Eyal Kazin
Ex-cosmologist turned data scientist with over 15 years experience in solving challenging problems. I am motivated by intellectual challenges, highly detail oriented and love visualising data results to communicate insights for better decisions within organisations.
My main drive as a data scientist is applying scientific approaches that result in practical and clear solutions. To accomplish these, I use whatever works, be it statistical/causal inference, machine/deep learning or optimisation algorithms. Being result driven I have a passion for quantifying and communicating the impact of interventions to non-specialist audiences in an accessible manner.
My claim for fame is between 2004-2014 living in four different continents within a span of a decade, including three tennis Grand Slam cities (NYC, Melbourne, London).
Sessions
Correlation does not imply causation. It turns out, however, that with some simple ingenious tricks one can unveil causal relationships within standard observational data, without having to resort to expensive randomised control trials. Learn how to make the most out of your data, avoid misinterpretation pitfalls and draw more meaningful conclusions by adding causal inference to your toolbox.
Lightning Talks are short 5-10 minute sessions presented by community members on a variety of interesting topics.

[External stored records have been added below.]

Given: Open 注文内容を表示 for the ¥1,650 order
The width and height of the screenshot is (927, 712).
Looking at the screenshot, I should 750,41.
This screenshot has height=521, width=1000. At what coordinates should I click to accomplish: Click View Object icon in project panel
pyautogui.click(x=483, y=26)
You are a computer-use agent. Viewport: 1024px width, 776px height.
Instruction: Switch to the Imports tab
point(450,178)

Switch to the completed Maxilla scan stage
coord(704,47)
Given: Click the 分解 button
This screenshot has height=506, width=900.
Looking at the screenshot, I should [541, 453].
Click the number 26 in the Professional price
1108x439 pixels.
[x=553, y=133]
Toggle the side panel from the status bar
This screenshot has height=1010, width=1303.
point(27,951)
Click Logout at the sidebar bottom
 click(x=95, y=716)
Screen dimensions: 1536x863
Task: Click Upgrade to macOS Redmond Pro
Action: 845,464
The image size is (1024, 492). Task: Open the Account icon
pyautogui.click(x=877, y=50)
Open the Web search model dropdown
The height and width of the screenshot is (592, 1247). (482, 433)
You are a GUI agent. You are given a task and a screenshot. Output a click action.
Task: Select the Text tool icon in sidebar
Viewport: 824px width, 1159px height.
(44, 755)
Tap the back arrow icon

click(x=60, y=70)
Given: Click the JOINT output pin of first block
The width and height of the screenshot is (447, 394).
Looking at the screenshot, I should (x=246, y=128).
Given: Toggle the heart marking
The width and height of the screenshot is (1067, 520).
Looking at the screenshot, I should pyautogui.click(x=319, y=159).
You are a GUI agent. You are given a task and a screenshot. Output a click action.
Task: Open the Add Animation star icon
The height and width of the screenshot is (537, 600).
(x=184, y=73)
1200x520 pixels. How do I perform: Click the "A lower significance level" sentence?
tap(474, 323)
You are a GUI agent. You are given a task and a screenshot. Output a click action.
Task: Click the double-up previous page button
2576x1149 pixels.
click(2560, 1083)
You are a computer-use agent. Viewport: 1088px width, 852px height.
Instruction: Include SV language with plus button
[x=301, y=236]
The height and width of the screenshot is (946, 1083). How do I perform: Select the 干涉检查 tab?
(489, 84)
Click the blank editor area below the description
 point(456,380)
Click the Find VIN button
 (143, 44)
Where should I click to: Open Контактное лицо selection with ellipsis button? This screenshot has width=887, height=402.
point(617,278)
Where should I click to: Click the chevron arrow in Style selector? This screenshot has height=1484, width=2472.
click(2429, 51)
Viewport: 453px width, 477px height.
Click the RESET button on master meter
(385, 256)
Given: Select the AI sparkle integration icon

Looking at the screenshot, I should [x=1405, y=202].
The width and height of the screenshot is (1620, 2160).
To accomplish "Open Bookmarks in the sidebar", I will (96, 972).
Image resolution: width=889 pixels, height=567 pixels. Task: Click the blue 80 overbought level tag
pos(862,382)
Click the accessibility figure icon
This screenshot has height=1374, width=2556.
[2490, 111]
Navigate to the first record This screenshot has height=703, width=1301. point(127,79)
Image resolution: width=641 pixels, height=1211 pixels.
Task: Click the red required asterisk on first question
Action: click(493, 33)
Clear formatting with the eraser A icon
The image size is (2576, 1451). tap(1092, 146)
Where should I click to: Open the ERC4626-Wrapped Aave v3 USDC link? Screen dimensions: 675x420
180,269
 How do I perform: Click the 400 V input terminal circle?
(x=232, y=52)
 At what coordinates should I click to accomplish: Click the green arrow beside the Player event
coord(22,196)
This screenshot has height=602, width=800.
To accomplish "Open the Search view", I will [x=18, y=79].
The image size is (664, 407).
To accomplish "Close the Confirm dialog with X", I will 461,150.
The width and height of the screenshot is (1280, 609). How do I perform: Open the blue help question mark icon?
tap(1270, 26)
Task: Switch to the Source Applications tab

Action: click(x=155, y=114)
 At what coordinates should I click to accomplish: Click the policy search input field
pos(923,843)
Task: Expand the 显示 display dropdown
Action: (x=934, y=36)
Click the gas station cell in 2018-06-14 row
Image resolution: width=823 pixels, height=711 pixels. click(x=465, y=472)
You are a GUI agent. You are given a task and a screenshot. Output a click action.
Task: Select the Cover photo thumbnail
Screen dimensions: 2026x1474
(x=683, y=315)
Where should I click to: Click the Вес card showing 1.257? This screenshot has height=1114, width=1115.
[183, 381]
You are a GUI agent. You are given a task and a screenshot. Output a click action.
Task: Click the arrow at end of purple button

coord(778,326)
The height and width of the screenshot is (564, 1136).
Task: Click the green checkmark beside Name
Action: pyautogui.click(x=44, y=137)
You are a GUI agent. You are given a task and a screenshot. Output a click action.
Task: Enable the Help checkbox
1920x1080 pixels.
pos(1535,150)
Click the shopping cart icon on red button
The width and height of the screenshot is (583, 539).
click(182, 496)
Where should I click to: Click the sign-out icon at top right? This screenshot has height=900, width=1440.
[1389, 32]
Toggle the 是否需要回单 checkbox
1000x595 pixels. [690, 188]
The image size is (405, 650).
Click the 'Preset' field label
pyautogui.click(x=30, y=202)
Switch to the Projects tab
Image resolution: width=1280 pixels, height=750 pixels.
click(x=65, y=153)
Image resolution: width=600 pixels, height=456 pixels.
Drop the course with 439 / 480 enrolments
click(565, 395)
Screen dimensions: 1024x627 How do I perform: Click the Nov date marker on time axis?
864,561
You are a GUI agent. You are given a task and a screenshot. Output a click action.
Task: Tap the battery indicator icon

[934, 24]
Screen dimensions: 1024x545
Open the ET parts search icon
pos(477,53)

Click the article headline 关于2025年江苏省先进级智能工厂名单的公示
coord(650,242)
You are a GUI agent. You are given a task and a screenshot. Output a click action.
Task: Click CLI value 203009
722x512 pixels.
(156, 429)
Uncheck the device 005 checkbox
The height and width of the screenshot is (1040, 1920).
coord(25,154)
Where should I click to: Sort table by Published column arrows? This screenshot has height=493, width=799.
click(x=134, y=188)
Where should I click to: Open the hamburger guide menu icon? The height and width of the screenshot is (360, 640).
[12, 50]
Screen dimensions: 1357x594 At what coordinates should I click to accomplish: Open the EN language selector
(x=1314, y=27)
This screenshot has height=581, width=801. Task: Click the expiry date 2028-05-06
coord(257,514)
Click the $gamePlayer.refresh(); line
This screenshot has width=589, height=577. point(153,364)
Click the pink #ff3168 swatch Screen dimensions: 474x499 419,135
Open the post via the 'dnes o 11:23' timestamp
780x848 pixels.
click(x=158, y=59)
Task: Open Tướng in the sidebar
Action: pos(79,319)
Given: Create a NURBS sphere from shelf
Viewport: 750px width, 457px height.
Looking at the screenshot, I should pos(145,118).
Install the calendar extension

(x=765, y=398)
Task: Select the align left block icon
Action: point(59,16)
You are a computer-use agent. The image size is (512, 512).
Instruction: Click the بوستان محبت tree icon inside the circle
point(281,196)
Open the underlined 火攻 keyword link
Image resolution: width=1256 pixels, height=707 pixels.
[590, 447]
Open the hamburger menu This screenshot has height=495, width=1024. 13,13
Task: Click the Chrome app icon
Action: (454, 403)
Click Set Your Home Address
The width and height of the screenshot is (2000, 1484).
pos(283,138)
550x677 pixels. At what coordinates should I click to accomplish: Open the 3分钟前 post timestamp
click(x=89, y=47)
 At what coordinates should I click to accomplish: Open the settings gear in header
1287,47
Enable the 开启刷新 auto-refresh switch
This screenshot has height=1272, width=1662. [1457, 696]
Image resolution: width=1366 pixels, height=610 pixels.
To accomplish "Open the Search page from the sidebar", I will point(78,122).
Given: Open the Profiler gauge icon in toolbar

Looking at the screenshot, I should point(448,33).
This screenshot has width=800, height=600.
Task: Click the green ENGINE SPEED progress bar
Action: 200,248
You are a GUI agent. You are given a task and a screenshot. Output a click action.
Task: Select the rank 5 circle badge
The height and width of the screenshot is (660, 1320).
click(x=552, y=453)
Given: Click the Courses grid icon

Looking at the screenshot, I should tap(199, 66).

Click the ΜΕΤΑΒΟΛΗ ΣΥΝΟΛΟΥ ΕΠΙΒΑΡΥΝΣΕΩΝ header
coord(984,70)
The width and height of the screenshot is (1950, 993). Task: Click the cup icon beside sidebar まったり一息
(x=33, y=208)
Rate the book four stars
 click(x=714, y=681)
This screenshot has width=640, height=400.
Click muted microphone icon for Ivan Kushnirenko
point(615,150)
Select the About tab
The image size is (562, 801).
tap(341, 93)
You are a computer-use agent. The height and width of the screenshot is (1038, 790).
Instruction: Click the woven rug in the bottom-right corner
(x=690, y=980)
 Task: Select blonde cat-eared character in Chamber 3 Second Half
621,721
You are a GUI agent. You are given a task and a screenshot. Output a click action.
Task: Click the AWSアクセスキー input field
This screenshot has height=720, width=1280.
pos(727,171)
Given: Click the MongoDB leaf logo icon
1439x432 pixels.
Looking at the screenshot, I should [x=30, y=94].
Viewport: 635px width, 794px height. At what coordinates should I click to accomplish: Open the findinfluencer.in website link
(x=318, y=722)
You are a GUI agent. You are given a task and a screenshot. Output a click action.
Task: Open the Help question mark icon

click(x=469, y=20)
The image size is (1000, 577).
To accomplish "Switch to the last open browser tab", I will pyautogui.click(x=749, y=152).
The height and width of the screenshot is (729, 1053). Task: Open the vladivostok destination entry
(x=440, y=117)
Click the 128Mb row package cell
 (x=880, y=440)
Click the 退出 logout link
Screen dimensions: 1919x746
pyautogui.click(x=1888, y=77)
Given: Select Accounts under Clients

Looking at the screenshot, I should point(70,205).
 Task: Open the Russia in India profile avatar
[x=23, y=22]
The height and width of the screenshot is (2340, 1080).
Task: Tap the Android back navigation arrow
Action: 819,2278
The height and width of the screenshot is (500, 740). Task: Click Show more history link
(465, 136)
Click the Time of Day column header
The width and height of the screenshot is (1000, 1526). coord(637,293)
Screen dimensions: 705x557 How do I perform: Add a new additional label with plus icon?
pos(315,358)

In hypothesis testing the stopping criterion for data collection is a non-trivial question that puzzles many analysts. This is especially true with sequential testing where demands for quick results may lead to biassed ones.
I show how the belief that Bayesian approaches magically resolve this issue is misleading and how to obtain reliable outcomes by focusing on sample precision as a goal.
P-values are the most (mis)used and abused tool for quantifying statistical significance in hypothesis testing. In this lightening talk I highlight the virtues and vices of this Frequentist metric and suggest improved Bayesian alternatives.
Raising a child, and especially your first, means dealing with many unknowns. I explore usage of data collected in an app to make life a bit more predictable. Especially sleep!